One of these, called Argus II, was approved for commercial use in Europe in 2011 and in the US in 2013. That implant involved larger electrodes placed over the retina. Its manufacturer, Second Sight, stopped producing the device in 2020 due to financial problems. Neuralink and others, on the other hand, aim to bypass the eye entirely and stimulate the brain’s visual cortex instead.

Hodak says that Prima differs from other retinal tumors in its ability to provide “form vision,” or the perception of shapes, patterns, and other visual features of objects. What users see is not the “normal” view, however. For one, they are color blind. Instead, they see a processed image with a yellow tint.

The trial enrolled people with geographic atrophy, an advanced form of age-related macular degeneration, or AMD, which causes gradual loss of central vision. People with this condition can still see their surroundings but have blind spots in their central vision, making it difficult to read, recognize faces, or see in low light.

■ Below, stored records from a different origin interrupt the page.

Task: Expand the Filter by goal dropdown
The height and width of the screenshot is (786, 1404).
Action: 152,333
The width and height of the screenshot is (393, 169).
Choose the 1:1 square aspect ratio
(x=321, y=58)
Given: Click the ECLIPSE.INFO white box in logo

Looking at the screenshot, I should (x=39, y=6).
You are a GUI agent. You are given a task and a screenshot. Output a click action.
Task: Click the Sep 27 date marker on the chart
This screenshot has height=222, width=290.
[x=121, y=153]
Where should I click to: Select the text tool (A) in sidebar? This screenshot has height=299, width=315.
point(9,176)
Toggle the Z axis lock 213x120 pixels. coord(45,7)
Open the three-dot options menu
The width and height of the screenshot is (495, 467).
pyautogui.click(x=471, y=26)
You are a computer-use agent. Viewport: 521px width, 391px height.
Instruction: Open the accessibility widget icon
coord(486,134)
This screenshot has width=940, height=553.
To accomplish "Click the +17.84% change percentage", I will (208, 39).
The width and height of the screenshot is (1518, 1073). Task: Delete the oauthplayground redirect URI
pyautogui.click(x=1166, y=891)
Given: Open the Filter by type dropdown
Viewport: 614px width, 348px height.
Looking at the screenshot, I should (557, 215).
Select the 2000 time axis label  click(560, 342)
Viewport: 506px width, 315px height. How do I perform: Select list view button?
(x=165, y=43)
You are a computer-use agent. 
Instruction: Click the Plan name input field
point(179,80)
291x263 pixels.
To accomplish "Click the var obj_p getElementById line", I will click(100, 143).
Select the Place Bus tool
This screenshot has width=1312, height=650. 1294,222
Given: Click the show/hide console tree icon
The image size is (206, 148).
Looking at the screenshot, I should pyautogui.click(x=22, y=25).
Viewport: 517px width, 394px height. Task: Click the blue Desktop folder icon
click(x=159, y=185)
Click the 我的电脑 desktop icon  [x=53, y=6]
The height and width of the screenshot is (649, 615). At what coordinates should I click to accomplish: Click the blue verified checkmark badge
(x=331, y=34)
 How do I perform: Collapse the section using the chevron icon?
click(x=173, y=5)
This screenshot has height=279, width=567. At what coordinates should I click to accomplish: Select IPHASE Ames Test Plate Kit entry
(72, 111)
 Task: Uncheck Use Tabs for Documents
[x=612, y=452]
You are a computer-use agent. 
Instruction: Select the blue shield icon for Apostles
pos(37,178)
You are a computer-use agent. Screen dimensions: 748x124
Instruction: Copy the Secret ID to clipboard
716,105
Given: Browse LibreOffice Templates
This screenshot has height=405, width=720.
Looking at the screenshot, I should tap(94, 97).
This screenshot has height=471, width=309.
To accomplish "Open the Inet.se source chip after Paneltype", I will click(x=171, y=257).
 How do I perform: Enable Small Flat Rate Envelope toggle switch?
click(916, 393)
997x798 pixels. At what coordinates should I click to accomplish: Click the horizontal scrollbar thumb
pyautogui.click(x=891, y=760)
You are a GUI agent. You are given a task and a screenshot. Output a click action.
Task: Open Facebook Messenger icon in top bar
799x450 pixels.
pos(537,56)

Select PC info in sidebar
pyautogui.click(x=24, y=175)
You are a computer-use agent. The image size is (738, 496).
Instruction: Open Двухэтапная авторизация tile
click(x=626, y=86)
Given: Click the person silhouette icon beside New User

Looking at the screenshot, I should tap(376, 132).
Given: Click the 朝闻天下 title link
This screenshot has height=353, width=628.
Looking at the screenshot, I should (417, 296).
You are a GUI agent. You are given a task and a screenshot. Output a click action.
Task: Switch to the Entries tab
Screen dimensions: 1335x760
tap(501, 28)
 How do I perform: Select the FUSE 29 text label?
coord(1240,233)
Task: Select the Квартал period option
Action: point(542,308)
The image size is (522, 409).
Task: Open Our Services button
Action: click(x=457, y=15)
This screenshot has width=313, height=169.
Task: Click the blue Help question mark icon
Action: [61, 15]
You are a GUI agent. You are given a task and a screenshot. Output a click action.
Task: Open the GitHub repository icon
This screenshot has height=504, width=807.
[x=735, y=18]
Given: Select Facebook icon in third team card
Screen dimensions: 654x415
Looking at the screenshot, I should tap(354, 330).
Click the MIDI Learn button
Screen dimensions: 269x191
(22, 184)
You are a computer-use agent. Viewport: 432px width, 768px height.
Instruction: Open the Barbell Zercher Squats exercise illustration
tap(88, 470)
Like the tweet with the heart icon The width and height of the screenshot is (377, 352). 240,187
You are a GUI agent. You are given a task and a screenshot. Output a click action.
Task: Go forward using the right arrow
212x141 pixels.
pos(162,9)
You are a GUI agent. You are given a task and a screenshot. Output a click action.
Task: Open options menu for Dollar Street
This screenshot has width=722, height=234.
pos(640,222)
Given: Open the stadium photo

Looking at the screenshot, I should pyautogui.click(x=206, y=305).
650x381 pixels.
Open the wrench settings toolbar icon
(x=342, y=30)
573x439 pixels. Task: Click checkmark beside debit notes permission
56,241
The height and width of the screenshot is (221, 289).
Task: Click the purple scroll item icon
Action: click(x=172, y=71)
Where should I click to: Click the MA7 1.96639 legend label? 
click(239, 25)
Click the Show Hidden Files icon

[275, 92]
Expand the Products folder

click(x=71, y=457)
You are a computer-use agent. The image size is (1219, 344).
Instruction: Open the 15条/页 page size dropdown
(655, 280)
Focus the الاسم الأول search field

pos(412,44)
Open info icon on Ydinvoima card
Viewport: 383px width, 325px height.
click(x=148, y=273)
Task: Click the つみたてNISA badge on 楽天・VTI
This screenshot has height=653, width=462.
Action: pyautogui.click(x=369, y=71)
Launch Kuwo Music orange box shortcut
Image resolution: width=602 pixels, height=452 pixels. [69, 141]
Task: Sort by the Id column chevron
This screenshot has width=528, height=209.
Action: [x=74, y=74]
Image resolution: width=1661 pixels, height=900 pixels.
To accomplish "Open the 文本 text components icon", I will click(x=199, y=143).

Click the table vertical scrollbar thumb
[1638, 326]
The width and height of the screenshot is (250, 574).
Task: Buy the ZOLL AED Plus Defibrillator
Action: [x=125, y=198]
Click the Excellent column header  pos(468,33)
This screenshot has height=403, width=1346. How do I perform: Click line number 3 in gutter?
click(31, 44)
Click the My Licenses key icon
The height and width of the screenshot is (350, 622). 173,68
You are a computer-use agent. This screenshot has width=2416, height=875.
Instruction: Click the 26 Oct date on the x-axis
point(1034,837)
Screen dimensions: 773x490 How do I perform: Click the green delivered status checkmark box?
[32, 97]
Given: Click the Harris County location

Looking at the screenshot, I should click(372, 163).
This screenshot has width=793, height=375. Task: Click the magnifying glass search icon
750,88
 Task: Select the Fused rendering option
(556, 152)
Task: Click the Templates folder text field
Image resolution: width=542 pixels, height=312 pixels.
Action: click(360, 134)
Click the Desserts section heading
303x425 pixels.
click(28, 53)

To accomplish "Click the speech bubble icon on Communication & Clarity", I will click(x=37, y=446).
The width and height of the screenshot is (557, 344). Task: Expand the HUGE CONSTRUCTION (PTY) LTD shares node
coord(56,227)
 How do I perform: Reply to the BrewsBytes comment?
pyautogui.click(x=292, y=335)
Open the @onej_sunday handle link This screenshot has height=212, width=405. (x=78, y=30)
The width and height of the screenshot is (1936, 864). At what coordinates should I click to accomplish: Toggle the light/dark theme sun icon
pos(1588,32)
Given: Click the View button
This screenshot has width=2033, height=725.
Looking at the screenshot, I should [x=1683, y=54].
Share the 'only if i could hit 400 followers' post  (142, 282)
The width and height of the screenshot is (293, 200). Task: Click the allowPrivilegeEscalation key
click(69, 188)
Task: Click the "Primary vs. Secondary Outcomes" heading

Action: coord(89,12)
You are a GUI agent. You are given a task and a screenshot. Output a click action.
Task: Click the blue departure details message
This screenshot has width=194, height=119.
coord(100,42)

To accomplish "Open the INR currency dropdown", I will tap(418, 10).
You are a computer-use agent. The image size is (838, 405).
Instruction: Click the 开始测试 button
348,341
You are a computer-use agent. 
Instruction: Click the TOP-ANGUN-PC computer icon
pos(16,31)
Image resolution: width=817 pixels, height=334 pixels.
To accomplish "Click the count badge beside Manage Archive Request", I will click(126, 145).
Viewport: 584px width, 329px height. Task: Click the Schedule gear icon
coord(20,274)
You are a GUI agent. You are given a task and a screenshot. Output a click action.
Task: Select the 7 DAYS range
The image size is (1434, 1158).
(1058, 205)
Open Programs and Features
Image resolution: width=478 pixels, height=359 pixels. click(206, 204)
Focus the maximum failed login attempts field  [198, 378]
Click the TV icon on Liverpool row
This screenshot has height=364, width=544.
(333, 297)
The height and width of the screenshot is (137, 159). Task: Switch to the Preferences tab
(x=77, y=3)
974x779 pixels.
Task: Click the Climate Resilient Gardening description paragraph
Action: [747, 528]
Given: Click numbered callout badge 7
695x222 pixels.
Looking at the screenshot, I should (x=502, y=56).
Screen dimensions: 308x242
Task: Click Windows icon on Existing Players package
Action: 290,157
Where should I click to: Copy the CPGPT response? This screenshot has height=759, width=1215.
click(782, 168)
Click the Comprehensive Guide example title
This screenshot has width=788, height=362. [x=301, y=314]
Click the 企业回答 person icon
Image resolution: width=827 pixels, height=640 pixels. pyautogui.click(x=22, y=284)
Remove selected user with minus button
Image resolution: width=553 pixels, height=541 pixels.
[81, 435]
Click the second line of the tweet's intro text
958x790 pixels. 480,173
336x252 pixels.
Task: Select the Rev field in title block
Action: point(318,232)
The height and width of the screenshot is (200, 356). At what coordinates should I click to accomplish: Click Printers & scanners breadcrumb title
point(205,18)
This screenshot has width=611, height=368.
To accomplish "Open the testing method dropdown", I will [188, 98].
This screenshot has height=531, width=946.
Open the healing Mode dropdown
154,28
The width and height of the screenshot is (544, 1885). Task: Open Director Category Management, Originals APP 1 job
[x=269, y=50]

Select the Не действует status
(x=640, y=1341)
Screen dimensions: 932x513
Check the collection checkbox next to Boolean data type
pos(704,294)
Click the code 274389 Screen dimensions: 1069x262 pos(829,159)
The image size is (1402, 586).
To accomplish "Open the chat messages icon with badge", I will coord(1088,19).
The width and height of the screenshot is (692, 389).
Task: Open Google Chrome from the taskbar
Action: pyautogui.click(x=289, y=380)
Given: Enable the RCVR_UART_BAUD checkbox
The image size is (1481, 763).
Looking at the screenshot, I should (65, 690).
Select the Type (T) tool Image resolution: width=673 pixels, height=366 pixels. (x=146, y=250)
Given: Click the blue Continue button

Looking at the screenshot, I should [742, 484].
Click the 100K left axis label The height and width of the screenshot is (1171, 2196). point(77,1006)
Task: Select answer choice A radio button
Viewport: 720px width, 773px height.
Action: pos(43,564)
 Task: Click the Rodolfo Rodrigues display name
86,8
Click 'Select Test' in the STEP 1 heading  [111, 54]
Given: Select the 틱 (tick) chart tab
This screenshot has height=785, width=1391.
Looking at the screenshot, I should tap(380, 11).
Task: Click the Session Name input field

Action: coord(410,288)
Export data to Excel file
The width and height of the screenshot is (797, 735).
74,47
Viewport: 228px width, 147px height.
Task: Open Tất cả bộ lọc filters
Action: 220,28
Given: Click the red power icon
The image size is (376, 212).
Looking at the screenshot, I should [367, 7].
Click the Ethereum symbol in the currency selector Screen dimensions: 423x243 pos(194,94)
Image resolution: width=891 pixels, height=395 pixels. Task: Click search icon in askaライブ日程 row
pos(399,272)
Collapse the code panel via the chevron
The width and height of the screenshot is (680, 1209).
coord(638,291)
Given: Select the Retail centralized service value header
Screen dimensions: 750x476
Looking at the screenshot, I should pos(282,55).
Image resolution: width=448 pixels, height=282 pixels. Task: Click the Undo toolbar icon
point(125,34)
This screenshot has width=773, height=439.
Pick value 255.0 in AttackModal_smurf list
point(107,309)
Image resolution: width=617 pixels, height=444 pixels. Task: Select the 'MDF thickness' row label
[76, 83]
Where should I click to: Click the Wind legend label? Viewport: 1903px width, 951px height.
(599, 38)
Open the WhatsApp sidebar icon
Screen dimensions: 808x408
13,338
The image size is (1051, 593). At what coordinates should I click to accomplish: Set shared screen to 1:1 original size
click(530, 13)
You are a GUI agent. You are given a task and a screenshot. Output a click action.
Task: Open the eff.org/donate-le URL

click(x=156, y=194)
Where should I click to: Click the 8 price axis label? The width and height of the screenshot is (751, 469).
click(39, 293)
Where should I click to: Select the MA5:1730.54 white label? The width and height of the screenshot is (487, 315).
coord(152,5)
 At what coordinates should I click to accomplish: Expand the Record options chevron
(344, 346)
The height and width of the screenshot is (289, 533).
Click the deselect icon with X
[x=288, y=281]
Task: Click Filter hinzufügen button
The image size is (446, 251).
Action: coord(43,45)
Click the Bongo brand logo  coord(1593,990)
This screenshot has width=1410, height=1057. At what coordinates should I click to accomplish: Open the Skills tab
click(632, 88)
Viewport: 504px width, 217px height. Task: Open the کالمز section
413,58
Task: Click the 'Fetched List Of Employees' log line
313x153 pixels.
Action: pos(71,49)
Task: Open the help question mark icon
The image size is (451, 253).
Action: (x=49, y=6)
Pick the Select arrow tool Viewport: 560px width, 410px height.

In AMD, special cells called photoreceptors are damaged over time. Located behind the retina, photoreceptors convert light into signals that are sent to the brain. The photoreceptors are lost but the retina is largely preserved. In our method, the implant replaces the photoreceptors,” said Daniel Palanker, professor of ophthalmology at Stanford University, who invented the Prima implant.

The Prima implant is a honeycomb pattern of 378 independently controlled pixels that convert infrared light into electrical signals. It measures 2 mm x 2 mm.